“From knowledge to business” is the leitmotiv of Alliance, a programme backed by the Swiss Confederation. It brings together all the Hautes Écoles of French-speaking Switzerland to promote efficient knowledge and technology transfer in the region. Thanks to this initiative, launched two years ago, companies now have access to a pool of some 6,000 researchers at the forefront of their field, all ready to collaborate on innovative projects and particularly with SMEs. Audemars Piguet is one of these, with a project that falls squarely within the programme’s framework: to revive the great tradition of striking watches, a speciality of the Manufacture, and in doing so recapture the chimes once familiar to our ancestors’ ears and revive knowledge that has faded with the passing generations.

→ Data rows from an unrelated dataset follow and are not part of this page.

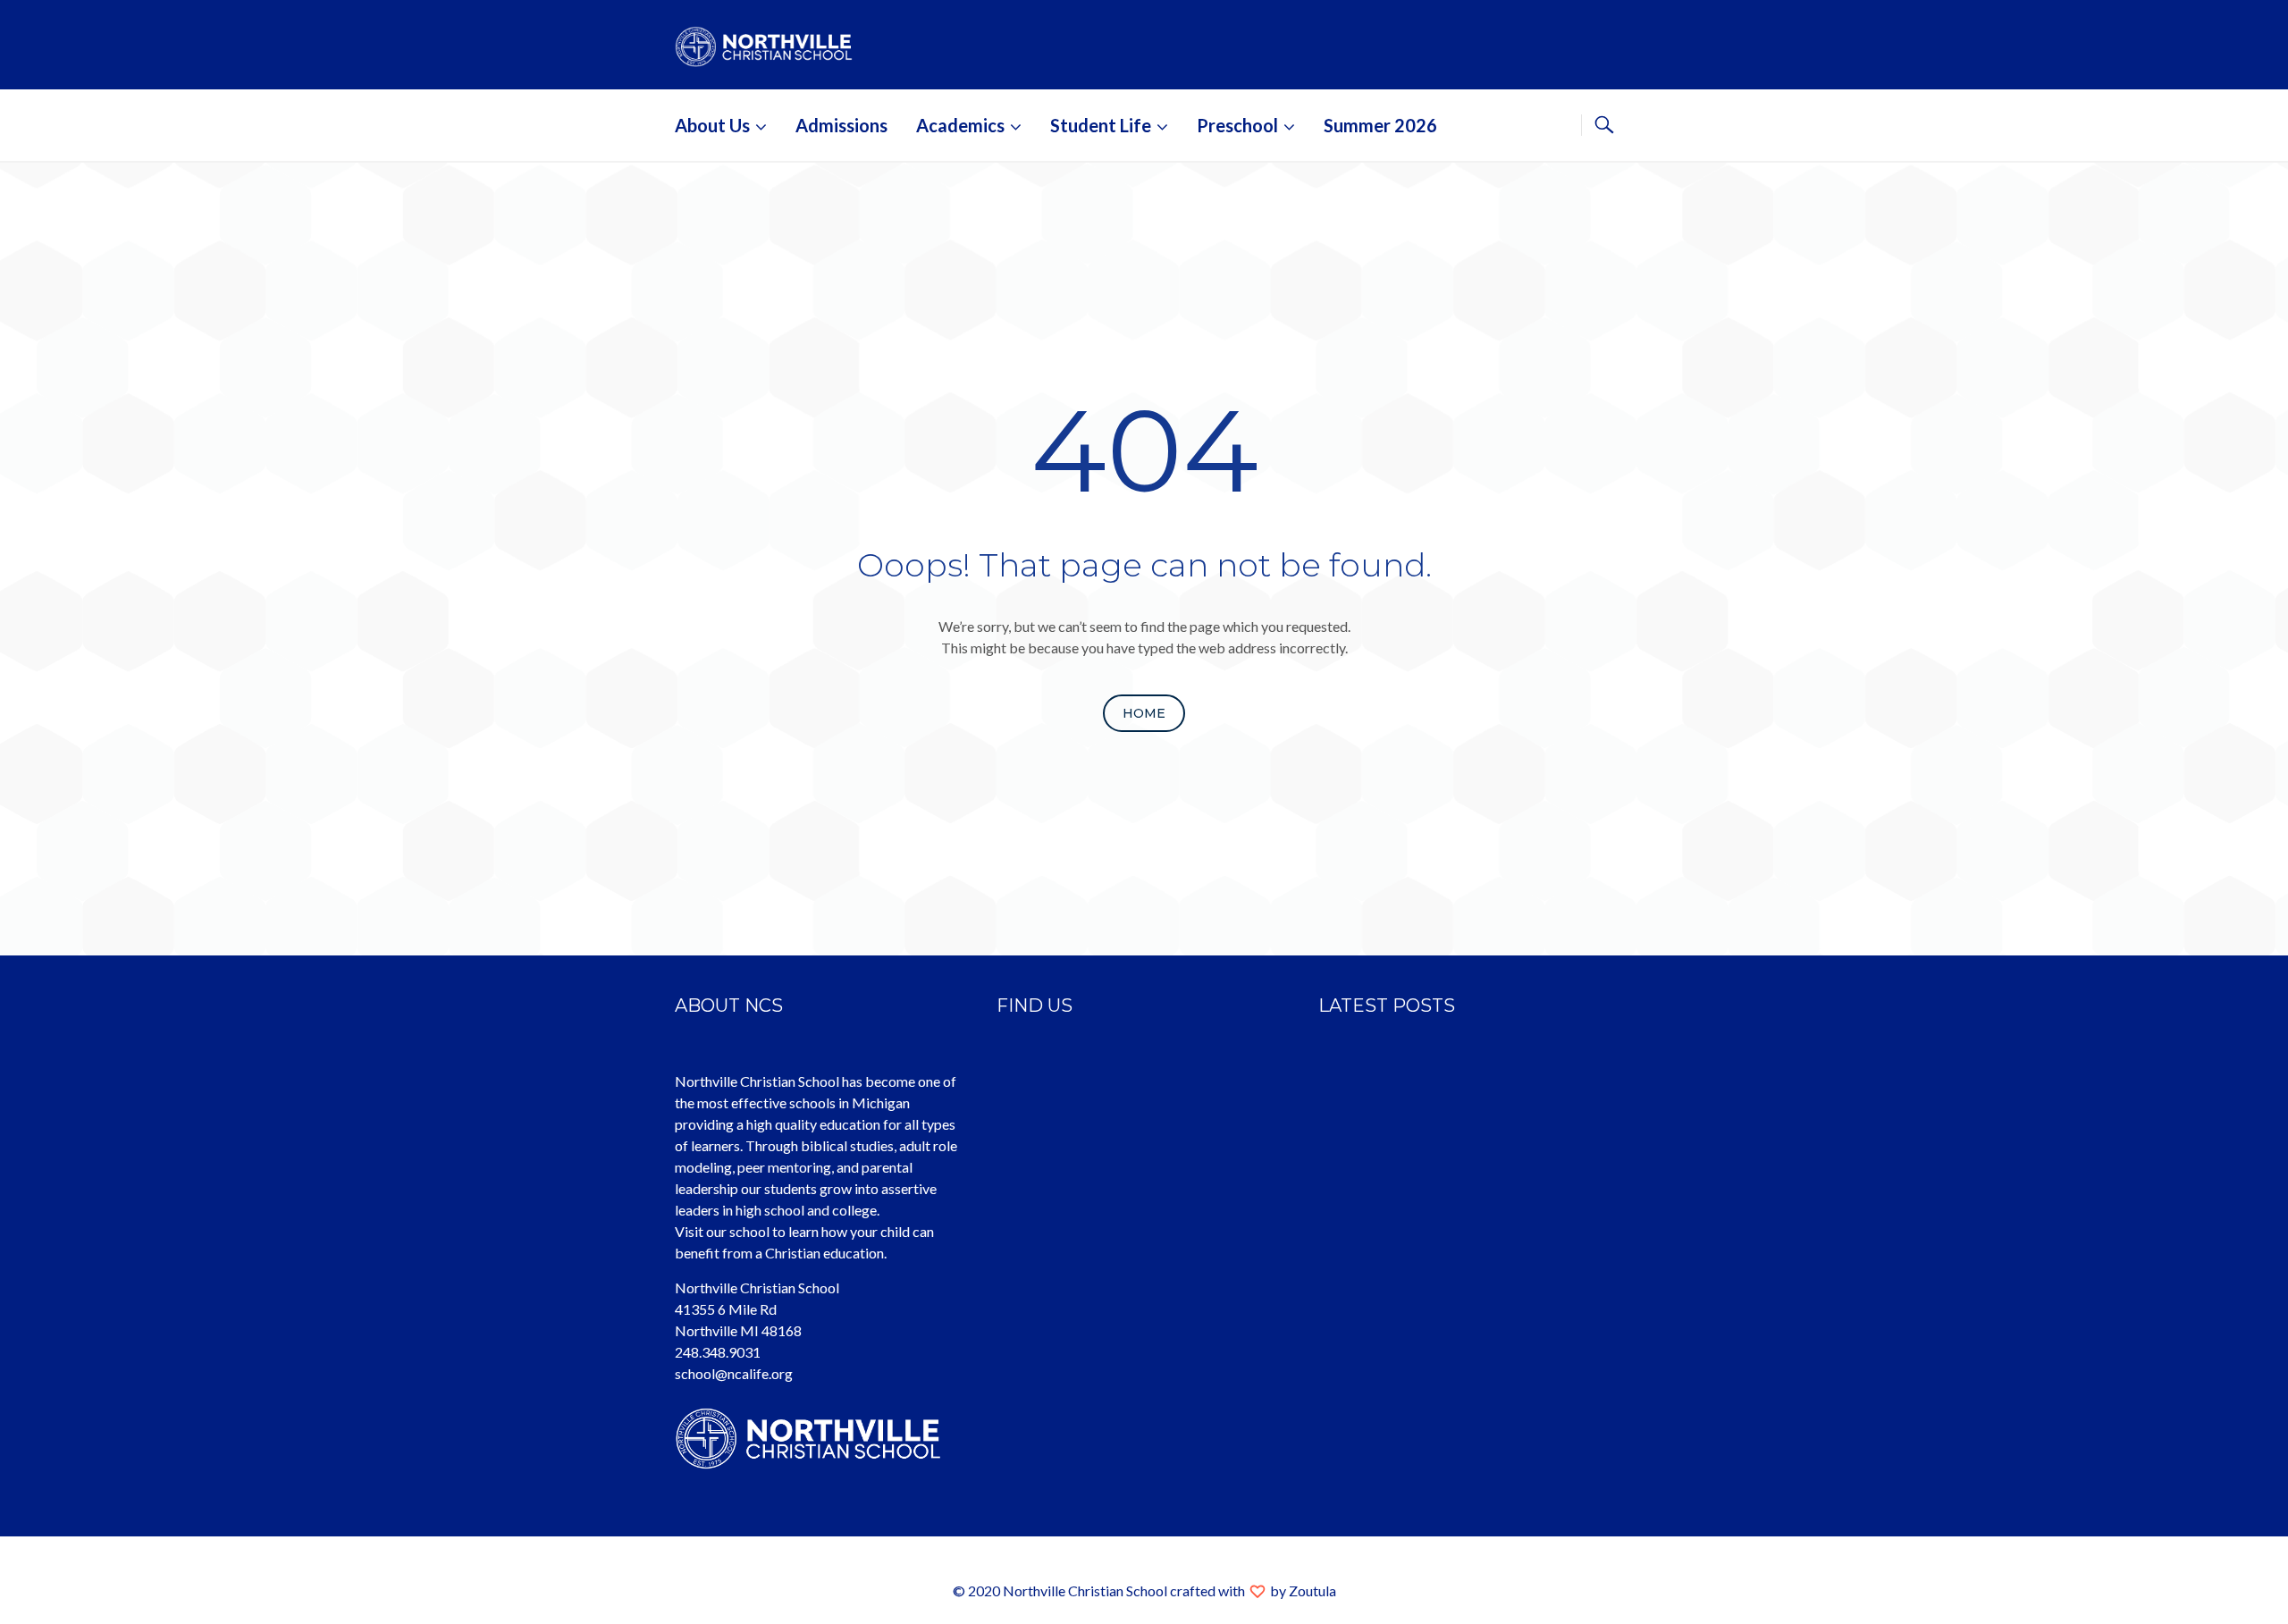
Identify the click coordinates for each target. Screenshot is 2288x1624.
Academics (960, 125)
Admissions (841, 125)
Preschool (1237, 125)
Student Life (1100, 125)
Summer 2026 (1380, 125)
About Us (712, 125)
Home (1144, 713)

A challenging complication
“Striking watches are probably one of the most difficult complications to make,” explained Georges-Henri Meylan, CEO of the brand, at a recent Alliance meeting. “Originally created to give the time by audible means, in particular at night when electricity had yet to be invented, today’s striking watches are usually completed by other complications to enhance a mechanism which by definition is limited to the hour and minute hands. The problem is that not only were striking watches originally pocket watches, and therefore more voluminous, they were clearly the work of craftsmen with a musical ear. With the development of the wristwatch, this expertise was lost. There was no-one to carry the baton.”
The advent of radium and luminous dials made striking movements redundant, while water-resistant cases adversely influenced the transmission of sound and the wearing of the watch against the wrist dulled the resonance of the case. For these reasons, striking mechanisms lost much of their beautiful, sensorial sound. “As mechanisms have become smaller, simpler and more reliable, this type of movement has fallen by the wayside,” Georges-Henri Meylan goes on to note. “For us, the challenge is clear: we want to recreate a beautiful, clear, identifiable sound, one that can be personalised even. And our reference in the matter goes back to 1925.” Behind these objectives, the Manufacture explains, lies a major challenge: to develop a mathematical, configurable and measurable approach to sound which, because it goes beyond trial and error, is no longer solely dependent on the too often subjective impressions of the human ear.
And why not a new alloy
Needing no further convincing, Audemars Piguet embarked on a project put forward by the heads of the technology transfer programme. Watchmakers from the Manufacture have spent the past year working with a panel of five or six researchers, including engineers in materials, acoustics, mathematical modellng and even a luthier who contributes his personal experience in the production of sound. “This multidisciplinary approach is the crux of the project,” says Serge Meylan, technical director at Audemars Piguet. “Creating the sound for a striking watch used to be very much an intuitive process that represented the mark of the craftsman. A little like a recipe which only a great chef can transform into a gastronomic delight. Our role is to bring together specialists who can codify this knowledge, and not just from a mathematical basis.”
This isn’t the first time that Audemars Piguet – riding a wave of success with production expected to grow from 25,000 pieces in 2006 to around 28,000 pieces for 2007 and revenues of over CHF 500 million compared with CHF 400 million the previous year – has ventured into this domain. Its Alinghi line in forged carbon, created for the last America’s Cup race, is also the result of joint research with the École Polytechnique Fédérale in Lausanne into what was an unprecedented material in watchmaking. With this new project, the Le Brassus firm has every intention of restoring striking watches to their former glory, even if this means developing a new alloy to achieve the perfect timbre. Rendezvous in 2010.